*** Passage provided

Apologies in advance if the first part of this comes off a bit argumentative, but I think there is an important point about physical theory that should be made. This point is also implicit in David Zaslavsky's answer as well.
Rant on effective theories
Actually trying to calculate macroscopic properties like "chemistry" from fundamental theories like QCD and QED, or string theory, etc. seems to me to be missing the point of much of modern physics. In particular, there's enough of a separation of length, energy, and time scales that the "physics" that goes into the boiling point of Nitrogen is almost completely disjoint from the physics of quarks and and the nucleus.

******

Given task A:
In the passage on effective theories, transcribe the text from "Rant on effective" to "and the nucleus.".
Given task B:
According to the passage on effective theories, what keeps the physics behind the boiling point of nitrogen almost completely disjoint from the physics of quarks and the nucleus?

*** Provided records

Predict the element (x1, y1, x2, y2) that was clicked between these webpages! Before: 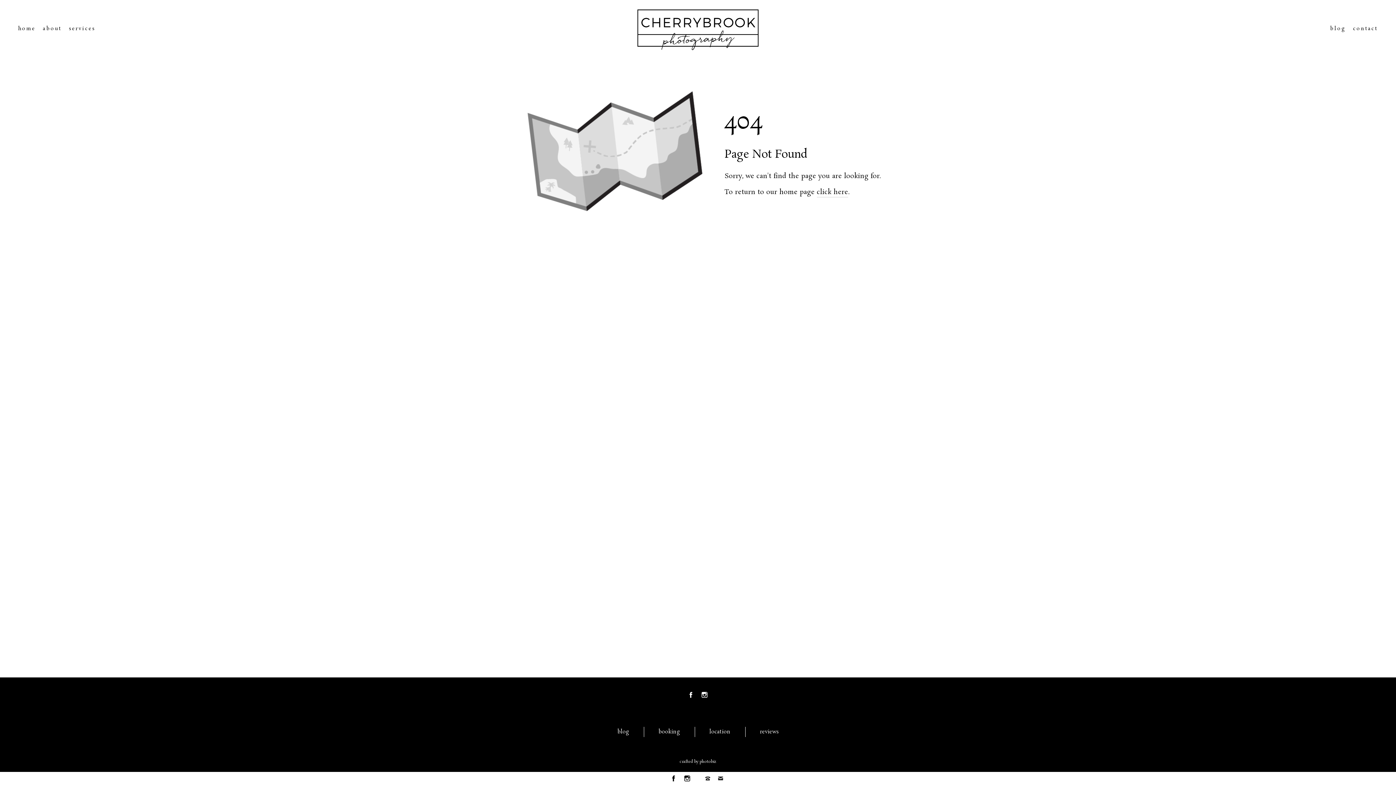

******
*** Provided records

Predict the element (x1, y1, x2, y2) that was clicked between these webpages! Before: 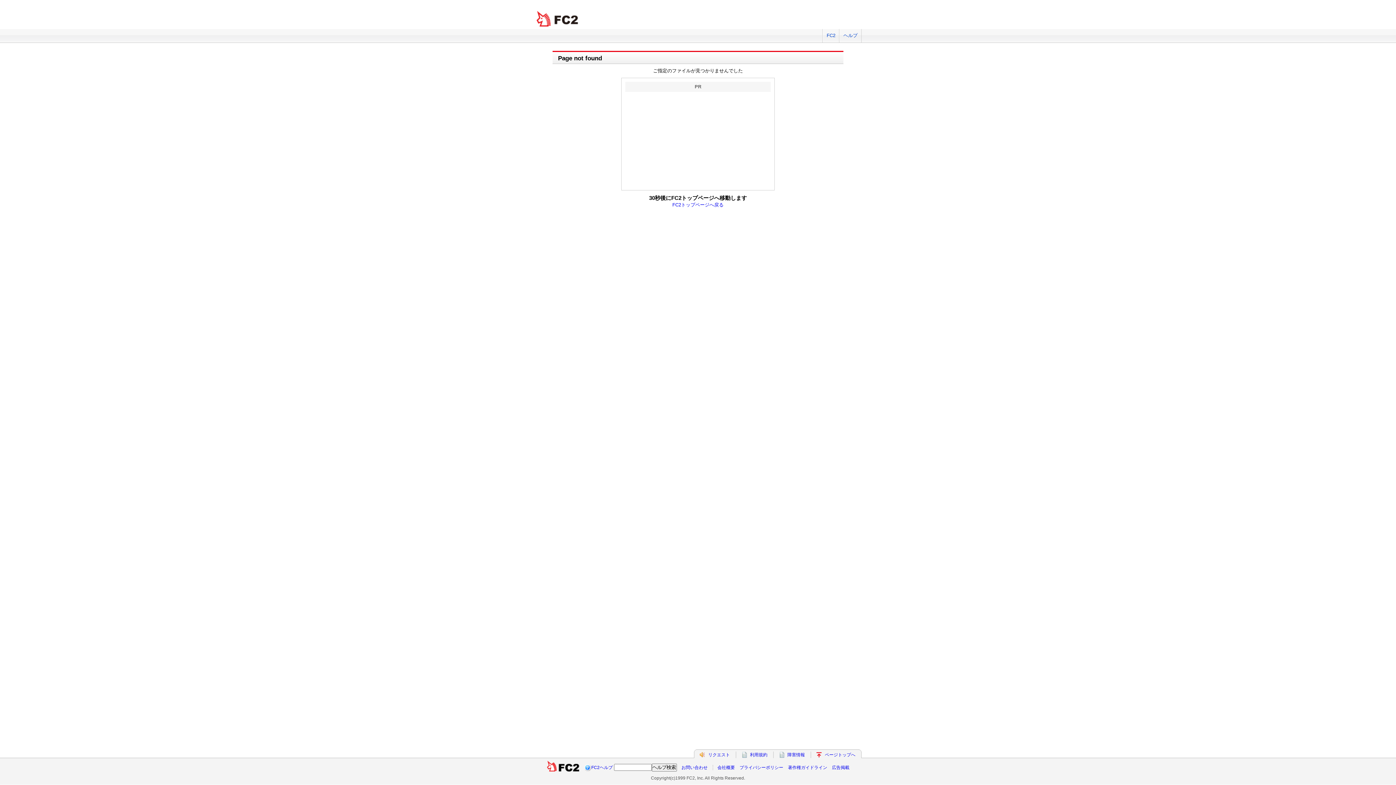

******

Worked answer A:
Rant on effective theories
Actually trying to calculate macroscopic properties like "chemistry" from fundamental theories like QCD and QED, or string theory, etc. seems to me to be missing the point of much of modern physics. In particular, there's enough of a separation of length, energy, and time scales that the "physics" that goes into the boiling point of Nitrogen is almost completely disjoint from the physics of quarks and and the nucleus.

Worked answer B:
There is enough separation of length, energy, and time scales.